● WHAT IS BEING ASKED:
The line containing "You are a computer-use" marks the start. Restate it and every following line through the end of the records exactly, and nothing else, leaving out the pictures.

##########

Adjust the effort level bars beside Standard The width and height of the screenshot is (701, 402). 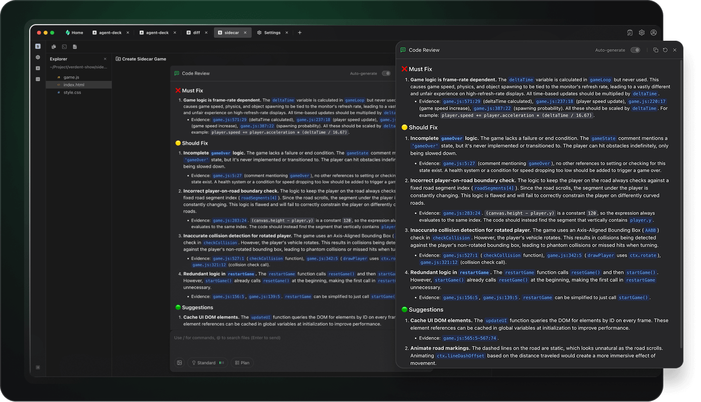[x=222, y=362]
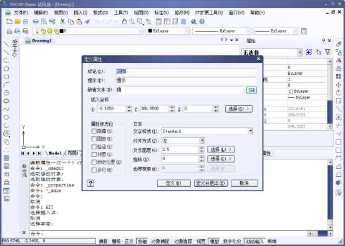
Task: Expand the 文字样式 Standard dropdown
Action: (x=250, y=131)
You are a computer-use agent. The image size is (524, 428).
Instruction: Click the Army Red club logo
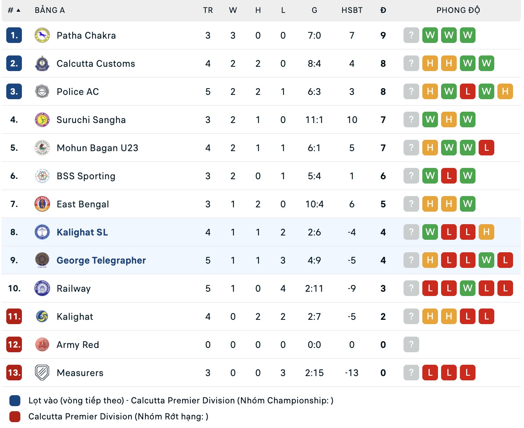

##########

● ANSWER FOR THE TASK:
You are a computer-use agent. The image size is (524, 428).
Instruction: Click the Army Red club logo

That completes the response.